# EXTRACTED RECORDS
*****

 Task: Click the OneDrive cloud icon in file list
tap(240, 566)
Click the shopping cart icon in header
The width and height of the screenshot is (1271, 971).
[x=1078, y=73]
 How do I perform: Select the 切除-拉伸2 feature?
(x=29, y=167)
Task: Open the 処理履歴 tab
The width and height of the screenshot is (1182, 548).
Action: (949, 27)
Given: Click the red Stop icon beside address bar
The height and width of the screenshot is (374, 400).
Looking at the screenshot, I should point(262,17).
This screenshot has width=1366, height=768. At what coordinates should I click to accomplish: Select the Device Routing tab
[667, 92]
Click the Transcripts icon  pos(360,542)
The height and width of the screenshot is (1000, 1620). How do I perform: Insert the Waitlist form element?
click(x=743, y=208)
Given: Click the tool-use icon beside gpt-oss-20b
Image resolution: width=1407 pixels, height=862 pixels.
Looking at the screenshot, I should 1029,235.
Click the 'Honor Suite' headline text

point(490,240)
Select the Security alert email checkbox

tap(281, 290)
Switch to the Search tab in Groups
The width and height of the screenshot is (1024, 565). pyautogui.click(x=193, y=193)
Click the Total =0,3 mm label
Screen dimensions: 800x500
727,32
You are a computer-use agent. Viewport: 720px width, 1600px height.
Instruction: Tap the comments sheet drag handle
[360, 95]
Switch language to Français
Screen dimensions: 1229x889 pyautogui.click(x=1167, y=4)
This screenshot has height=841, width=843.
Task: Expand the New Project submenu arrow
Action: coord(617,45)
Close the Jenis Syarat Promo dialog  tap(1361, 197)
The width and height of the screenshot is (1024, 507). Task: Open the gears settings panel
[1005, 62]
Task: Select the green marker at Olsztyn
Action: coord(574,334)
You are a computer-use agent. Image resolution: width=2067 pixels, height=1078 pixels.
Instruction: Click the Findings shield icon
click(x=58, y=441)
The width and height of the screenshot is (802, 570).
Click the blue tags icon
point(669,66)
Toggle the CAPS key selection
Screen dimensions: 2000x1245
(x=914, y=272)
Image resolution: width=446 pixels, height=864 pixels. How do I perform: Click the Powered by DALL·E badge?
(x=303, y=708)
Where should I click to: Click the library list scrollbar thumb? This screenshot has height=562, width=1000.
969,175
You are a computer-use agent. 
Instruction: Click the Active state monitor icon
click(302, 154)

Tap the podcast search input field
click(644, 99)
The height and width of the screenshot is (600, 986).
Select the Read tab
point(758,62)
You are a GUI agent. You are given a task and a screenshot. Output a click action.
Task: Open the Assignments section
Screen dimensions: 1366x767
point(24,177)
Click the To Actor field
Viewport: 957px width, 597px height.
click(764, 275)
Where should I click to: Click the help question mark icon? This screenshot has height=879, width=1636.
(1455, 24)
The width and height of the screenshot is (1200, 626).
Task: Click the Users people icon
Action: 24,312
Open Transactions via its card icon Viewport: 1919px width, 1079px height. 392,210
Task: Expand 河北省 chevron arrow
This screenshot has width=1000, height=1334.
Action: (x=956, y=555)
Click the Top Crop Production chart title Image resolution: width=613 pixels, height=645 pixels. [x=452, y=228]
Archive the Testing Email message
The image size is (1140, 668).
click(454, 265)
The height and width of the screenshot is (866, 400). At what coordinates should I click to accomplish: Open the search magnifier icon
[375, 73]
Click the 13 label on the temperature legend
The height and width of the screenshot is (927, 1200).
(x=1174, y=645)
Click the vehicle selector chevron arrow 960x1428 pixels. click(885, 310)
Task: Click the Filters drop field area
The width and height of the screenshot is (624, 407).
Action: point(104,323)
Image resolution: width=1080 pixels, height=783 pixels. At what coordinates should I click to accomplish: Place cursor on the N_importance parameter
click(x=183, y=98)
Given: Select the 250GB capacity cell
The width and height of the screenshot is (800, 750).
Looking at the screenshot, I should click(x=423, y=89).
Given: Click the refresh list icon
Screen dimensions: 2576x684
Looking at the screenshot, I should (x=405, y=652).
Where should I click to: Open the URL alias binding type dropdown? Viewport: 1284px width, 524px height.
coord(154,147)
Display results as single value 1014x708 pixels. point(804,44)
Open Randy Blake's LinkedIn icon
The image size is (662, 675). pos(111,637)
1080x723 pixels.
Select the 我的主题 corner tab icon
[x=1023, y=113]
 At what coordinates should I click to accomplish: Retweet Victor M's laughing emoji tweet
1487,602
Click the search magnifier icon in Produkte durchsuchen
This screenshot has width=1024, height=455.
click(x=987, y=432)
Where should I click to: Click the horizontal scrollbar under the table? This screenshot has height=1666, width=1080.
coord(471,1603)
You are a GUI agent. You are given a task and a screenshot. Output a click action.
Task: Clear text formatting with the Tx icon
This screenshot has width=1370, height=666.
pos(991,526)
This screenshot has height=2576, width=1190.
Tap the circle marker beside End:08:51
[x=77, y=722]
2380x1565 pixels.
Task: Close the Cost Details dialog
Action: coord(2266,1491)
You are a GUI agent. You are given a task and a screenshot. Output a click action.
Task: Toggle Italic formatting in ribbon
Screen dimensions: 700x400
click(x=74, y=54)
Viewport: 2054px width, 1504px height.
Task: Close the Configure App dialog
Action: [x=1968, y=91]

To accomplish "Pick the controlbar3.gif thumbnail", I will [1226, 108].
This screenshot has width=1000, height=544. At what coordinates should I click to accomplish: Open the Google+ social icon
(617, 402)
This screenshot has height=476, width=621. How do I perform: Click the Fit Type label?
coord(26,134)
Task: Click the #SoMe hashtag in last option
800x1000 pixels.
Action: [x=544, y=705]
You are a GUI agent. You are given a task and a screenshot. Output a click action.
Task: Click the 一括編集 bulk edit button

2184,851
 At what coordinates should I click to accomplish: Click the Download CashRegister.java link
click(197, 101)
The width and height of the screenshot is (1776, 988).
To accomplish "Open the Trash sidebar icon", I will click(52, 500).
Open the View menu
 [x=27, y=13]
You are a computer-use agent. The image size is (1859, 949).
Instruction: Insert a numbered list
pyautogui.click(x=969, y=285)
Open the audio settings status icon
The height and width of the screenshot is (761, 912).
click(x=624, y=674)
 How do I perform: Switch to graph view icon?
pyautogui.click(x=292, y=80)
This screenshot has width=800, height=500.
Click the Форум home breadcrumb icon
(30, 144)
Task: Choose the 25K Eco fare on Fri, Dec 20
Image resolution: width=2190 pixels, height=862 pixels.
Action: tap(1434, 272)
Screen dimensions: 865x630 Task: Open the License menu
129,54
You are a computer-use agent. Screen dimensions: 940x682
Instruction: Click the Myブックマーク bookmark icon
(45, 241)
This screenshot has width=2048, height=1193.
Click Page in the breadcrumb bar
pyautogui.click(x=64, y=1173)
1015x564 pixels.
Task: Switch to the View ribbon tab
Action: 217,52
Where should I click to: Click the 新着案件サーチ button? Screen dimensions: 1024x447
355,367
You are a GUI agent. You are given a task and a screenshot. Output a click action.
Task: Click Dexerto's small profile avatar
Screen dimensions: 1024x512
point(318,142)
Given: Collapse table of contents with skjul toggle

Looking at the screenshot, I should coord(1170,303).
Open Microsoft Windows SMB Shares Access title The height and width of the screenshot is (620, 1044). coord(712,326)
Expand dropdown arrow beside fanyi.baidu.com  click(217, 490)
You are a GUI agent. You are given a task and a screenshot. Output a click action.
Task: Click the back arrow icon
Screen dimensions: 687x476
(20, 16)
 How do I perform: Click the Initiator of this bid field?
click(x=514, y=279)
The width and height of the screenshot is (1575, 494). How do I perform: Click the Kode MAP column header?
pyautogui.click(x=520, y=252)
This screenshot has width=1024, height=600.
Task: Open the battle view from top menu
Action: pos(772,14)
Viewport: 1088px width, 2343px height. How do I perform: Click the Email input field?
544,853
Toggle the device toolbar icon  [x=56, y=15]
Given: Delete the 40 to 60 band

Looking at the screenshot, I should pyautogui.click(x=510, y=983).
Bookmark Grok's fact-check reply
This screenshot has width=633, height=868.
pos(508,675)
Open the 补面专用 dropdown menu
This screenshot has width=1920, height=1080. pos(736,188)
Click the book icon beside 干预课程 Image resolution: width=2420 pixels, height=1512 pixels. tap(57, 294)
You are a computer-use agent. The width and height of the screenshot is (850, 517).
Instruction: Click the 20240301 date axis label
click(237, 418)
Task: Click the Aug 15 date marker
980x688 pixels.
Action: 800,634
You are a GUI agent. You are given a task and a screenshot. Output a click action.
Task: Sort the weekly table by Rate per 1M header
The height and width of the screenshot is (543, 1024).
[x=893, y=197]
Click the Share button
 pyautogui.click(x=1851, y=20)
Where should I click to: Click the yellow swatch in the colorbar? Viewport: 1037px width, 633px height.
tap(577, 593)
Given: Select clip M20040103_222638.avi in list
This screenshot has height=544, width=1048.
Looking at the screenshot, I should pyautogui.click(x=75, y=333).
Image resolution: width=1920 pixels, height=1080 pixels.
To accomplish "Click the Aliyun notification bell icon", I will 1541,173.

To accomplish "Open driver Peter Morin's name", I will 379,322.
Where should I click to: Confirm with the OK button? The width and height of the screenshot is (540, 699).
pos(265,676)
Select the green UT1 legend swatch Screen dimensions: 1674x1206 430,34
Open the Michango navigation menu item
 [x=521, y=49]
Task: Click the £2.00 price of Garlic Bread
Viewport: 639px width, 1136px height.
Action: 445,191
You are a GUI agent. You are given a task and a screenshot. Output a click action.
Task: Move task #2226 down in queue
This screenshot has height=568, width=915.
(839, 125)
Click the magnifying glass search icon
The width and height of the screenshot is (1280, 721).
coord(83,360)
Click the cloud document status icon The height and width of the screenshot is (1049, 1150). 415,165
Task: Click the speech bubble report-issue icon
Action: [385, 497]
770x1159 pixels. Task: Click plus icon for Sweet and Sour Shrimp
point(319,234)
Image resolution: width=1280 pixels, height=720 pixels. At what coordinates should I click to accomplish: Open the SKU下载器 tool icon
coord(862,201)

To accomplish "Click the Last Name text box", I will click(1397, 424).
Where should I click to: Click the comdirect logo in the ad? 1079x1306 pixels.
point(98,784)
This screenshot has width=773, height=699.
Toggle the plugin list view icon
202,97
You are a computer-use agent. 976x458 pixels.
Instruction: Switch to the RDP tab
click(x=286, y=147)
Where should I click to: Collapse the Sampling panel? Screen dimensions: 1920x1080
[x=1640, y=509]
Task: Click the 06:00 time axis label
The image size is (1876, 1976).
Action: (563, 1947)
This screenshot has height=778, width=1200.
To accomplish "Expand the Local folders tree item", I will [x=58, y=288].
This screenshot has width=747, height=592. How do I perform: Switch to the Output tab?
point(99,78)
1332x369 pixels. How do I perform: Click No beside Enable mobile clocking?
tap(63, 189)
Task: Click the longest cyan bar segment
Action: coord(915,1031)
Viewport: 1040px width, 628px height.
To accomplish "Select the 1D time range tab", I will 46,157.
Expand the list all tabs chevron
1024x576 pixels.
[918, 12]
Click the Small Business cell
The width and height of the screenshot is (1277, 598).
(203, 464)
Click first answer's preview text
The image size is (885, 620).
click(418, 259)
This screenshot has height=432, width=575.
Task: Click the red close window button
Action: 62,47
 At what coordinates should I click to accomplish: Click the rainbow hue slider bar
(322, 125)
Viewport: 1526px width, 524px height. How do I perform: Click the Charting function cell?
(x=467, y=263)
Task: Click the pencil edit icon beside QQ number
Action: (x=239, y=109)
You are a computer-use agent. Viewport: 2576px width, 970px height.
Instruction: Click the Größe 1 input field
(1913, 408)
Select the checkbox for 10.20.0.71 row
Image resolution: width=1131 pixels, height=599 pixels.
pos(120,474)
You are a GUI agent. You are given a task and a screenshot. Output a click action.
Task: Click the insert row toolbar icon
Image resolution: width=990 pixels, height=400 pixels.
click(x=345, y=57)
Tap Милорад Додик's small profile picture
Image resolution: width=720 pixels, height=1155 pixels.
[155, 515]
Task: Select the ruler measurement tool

*****

# THE REQUEST
Find every line in the entries above that contains the word "magnifier" and copy each one. Matching is case-sensitive.

# EXERCISE SOLUTION
The height and width of the screenshot is (866, 400). At what coordinates should I click to accomplish: Open the search magnifier icon
Click the search magnifier icon in Produkte durchsuchen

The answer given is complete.